Si elle a reçu quelques reconnaissances pour sa bravoure, ce ne fut certes pas à la hauteur de ses exploits! Médaille d'or première classe par de l'intérieur, médaille de bronze par la société d'encouragement au bien. Mais de toutes ces distinctions, celle qui l'a le plus touchée, ce fut sans aucun doute l'épée d'honneur offerte par les Dames d'Alsace. Tout un symbole avec sa poignée en argent qui représente l'Alsace se libérant de ses chaines et sa lame portant d'un côté les mots suivants: "Les Alsaciens à leur vaillante compatriote Mlle Lix, en souvenir de la guerre 1870-1871." Cette épée est aujourd'hui visible au musée des armées où elle a été léguée par un décret de 1911.



La guerre finie, elle retrouve son travail à la poste de Lamarche pour quelques années avant d'accepter de prendre en charge un bureau de tabac à Bordeaux.
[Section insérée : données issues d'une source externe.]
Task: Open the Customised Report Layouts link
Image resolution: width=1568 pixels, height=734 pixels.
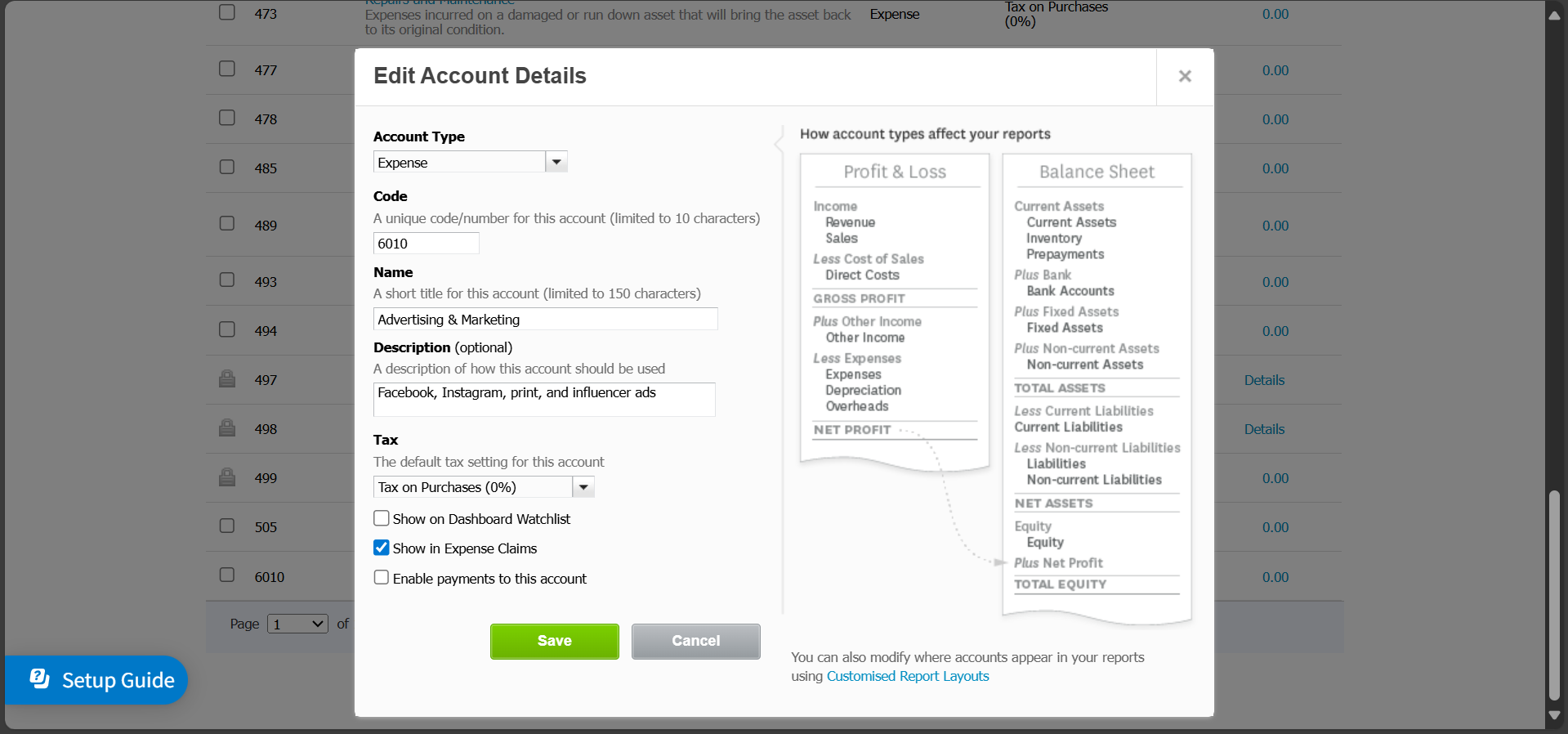Action: pos(908,676)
En 1881, on retrouve sa trace à Paris cette fois, où elle est signalée comme "partageant avec une autre demoiselle un appartement appartenant à l'Institution des Soeurs de Notre Dame de Sion, 71 rue Notre Dame des Champs."


Rue Notre Dame des Champs Paris



C'est le temps de la réflexion et de l'écriture, interrompu par des déplacements et des dédicaces comme à Lamarche où elle signa la dédicace de son premier livre: " Aux Alsaciens exilés." en 1883. Durant cette courte carrière d'écrivain, elle aura tout de même le temps d'écrire 4 livres à caractère essentiellement patriotique.






Elle quittera Paris en 1886. A l'issue de cette coutre période d'écriture entrecoupée de traductions diverses qui lui permettront d'assurer son quotidien, elle songe à se retirer à l'hospice de St Nicolas de Port en 1897.





Elle décédera le 14 janvier 1909 et sera inhumée  dans le cimetière de St Nicolas de Port sans avoir eu la joie de voir sa chère alsace libérée.